Surely most people realise there is no ‘normal’ and that all children are different?

There is most definitely a normal and to suggest otherwise is unhelpful.

Spaghettihulahoops · 23/09/2023 21:08

Of course there is a normal. There is also a wide range of behaviour but to suggest there is no normal is odd. Normal just means the norm, as in the
most typical or usual. I say this as a parent to a child who tells me being normal is boring and she has no intention of changing to fit in.

Mummyof287 · 23/09/2023 21:13

Are you actually feeding her things she likes? Or are you having to feed her it because she doesn't actually really want it? Not sure why she is sitting there for an hour...that's a long time.Sometimes just taking the pressure away works wonders.Or give her some foods she doesn't need cutlery for.I don't think she should be not allowed a bedtime snack if she hasn't eaten any food at all for tea, it's hard to sleep with an empty stomach.

Coco1379 · 23/09/2023 21:33

It’s worrying, when a child won’t eat, but no child will starve itself when food is available. As long as the food is presented in a manageable form you should not be feeding your child. I doubt she is fed at school so she is capable of feeding herself. If she has not eaten her during your meal time, tell her you will leave her food on the table for a short time. Then tell her that when the hands of the clock reach a certain position (illustrate the time on a piece of paper) there will be no food until breakfast time. It won’t be long before she is happily eating with you all.

Coco1379 · 23/09/2023 21:58

TheBarbieEffect is correct. Anything associating food with rewards/punishment/affection apart from nutrition just fosters unhealthy emotional attitudes towards treats later in life.
This has nothing to do with quoting from books or bankrolling authors who hold those beliefs, it is fundamental common sense.

CM1897 · 23/09/2023 22:30

Dramatic · 23/09/2023 20:26

There is most definitely a normal and to suggest otherwise is unhelpful.

Like I said, there is no ‘normal’ when it comes to children, every child is different, their needs are different. Society thinks there should be a ‘normal’ and everyone needs to follow it, but that’s not true. What works for one family won’t always work for another family. If someone wants to feed their child later than someone else they can, if they want to co sleep until their child is 5 they can. Just like other countries. You saying there is a ‘normal‘ is not helpful

CM1897 · 23/09/2023 22:32

Spaghettihulahoops · 23/09/2023 21:08

Of course there is a normal. There is also a wide range of behaviour but to suggest there is no normal is odd. Normal just means the norm, as in the
most typical or usual. I say this as a parent to a child who tells me being normal is boring and she has no intention of changing to fit in.
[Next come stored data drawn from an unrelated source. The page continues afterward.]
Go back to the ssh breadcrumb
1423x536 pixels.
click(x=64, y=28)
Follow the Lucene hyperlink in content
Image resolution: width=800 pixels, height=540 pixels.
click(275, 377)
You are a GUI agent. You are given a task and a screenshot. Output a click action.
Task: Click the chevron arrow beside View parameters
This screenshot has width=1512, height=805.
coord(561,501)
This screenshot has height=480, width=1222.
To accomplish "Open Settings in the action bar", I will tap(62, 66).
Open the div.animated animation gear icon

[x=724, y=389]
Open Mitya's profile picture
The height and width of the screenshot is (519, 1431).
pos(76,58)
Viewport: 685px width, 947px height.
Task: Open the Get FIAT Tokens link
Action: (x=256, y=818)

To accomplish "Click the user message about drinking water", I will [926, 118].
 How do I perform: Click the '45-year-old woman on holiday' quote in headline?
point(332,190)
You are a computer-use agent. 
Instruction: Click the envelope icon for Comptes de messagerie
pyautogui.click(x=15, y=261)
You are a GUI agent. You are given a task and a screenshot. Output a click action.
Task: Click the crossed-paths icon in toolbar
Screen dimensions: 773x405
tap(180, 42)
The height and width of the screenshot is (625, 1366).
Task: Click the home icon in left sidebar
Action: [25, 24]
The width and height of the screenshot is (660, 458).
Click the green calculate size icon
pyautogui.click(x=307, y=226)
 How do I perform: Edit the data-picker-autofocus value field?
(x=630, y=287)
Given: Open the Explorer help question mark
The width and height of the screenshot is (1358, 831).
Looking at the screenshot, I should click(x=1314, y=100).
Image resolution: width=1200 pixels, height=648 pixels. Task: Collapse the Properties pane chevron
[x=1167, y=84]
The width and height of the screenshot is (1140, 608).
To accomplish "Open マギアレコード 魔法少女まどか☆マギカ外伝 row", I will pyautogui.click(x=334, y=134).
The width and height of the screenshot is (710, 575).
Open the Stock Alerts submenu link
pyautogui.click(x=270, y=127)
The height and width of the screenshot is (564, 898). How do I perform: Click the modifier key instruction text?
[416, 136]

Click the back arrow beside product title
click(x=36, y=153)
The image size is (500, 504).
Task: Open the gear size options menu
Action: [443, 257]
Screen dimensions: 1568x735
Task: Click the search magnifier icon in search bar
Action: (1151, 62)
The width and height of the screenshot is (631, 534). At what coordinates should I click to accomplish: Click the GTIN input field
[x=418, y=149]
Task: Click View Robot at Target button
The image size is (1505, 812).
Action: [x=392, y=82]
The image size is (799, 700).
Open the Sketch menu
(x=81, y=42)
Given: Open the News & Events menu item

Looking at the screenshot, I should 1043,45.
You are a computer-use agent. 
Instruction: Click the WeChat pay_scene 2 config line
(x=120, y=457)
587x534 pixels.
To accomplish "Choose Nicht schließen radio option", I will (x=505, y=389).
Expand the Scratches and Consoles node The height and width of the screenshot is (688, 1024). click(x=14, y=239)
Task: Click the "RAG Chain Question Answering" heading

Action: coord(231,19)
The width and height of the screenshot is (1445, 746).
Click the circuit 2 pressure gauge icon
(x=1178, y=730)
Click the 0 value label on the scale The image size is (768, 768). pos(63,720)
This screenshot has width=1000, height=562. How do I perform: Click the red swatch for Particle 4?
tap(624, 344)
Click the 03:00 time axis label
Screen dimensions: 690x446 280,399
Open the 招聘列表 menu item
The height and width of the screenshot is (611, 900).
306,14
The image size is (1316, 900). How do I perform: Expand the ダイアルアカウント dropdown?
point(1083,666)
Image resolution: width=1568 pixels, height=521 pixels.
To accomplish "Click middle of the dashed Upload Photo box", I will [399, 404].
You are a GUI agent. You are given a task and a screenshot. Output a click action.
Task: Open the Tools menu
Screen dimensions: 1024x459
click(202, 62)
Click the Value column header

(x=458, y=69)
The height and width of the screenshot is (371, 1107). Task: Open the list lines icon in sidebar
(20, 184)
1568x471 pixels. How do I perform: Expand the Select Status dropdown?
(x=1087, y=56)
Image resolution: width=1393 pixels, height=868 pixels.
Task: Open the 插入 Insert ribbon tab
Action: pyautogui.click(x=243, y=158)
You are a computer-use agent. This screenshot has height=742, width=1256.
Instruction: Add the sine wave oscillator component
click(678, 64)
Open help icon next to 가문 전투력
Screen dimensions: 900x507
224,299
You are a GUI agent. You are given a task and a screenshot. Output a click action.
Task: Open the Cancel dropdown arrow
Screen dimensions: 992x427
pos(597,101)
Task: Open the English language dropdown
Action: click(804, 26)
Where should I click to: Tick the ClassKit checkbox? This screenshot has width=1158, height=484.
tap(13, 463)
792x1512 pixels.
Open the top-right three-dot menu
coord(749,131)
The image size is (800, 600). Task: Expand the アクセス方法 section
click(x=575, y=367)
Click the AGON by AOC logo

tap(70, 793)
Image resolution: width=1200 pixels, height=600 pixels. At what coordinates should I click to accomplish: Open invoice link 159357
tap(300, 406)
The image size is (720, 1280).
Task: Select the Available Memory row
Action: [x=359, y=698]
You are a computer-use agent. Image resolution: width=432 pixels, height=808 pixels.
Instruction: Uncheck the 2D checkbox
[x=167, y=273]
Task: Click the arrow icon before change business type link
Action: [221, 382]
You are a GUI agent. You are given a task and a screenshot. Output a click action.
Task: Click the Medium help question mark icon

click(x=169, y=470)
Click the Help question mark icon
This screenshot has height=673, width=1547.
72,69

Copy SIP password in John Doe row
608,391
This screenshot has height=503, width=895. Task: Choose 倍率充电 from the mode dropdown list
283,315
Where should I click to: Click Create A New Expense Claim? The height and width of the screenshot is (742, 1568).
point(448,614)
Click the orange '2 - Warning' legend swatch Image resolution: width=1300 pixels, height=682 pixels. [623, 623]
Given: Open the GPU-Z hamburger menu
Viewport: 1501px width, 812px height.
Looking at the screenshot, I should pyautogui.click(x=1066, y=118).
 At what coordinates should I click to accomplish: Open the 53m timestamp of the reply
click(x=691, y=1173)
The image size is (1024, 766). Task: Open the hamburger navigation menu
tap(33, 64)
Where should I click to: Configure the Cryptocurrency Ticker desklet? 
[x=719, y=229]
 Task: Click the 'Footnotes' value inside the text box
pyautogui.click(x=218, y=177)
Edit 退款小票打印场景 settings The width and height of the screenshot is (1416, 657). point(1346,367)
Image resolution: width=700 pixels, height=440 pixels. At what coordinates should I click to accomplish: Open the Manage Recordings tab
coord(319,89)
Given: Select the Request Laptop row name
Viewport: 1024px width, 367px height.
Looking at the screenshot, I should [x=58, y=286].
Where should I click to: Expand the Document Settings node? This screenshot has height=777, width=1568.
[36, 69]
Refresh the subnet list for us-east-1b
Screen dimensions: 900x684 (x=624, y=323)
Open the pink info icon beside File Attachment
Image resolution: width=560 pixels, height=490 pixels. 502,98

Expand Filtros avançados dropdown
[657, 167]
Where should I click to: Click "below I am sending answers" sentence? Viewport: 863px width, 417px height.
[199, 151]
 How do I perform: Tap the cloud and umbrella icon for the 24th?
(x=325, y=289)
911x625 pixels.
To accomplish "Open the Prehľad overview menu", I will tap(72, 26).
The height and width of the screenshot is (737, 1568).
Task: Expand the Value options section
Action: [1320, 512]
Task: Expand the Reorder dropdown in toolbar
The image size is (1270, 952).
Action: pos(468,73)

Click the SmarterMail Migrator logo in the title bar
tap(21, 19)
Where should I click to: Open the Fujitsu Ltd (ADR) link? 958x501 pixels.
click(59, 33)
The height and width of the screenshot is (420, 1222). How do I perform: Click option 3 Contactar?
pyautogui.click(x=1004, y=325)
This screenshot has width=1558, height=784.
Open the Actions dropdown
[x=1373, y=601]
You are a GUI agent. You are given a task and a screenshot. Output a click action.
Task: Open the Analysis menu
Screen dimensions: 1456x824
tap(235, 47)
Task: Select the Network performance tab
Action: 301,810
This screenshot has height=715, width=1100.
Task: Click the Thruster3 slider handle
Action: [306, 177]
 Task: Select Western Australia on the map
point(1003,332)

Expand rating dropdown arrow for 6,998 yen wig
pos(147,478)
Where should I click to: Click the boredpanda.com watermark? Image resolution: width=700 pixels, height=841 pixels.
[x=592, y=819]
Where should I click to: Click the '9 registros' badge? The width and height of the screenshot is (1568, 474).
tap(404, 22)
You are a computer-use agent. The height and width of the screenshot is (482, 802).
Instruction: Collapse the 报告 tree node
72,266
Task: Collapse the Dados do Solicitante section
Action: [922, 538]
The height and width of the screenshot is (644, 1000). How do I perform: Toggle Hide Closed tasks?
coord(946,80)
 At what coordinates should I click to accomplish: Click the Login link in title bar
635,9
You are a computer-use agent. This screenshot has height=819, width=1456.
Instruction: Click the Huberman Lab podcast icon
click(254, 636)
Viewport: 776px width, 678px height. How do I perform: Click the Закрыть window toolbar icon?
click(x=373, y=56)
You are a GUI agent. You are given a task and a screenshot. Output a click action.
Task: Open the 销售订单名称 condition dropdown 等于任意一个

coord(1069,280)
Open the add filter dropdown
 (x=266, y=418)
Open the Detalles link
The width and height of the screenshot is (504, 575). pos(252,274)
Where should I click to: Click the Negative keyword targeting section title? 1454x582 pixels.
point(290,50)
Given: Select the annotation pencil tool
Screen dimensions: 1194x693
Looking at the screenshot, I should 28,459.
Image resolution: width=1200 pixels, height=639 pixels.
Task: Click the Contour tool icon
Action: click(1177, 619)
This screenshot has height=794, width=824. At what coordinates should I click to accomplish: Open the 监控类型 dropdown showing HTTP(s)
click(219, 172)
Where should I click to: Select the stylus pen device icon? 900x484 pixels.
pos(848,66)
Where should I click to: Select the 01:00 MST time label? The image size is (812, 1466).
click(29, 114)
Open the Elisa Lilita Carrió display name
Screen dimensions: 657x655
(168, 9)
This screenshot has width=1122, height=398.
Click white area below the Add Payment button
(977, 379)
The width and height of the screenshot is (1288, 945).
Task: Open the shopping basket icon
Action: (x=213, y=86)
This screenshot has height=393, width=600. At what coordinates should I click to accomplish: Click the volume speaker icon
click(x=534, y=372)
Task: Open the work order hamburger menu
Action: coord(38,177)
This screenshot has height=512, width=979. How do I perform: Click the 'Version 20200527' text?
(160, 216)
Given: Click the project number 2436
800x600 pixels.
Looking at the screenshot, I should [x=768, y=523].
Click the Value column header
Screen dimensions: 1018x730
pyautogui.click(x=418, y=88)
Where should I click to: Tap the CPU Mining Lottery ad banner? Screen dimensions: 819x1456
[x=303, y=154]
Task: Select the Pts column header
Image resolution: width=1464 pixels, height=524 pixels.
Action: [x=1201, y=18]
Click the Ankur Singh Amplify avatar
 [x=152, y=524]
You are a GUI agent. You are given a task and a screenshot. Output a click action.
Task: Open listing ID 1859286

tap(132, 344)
Society seems to want people to think there is a normal, and if people don’t fall into that category they are odd. No two children are the same. It’s a socially constructed idea that people have to fit in boxes or they are different

Mumto2kids86 · 23/09/2023 22:36

Ridiculous to spoon feed a child of that age unless she has learning difficulties etc which you haven’t stated so assume it’s just plain laziness. Don’t do it. Absolutely no reason for her to not be able to do it herself.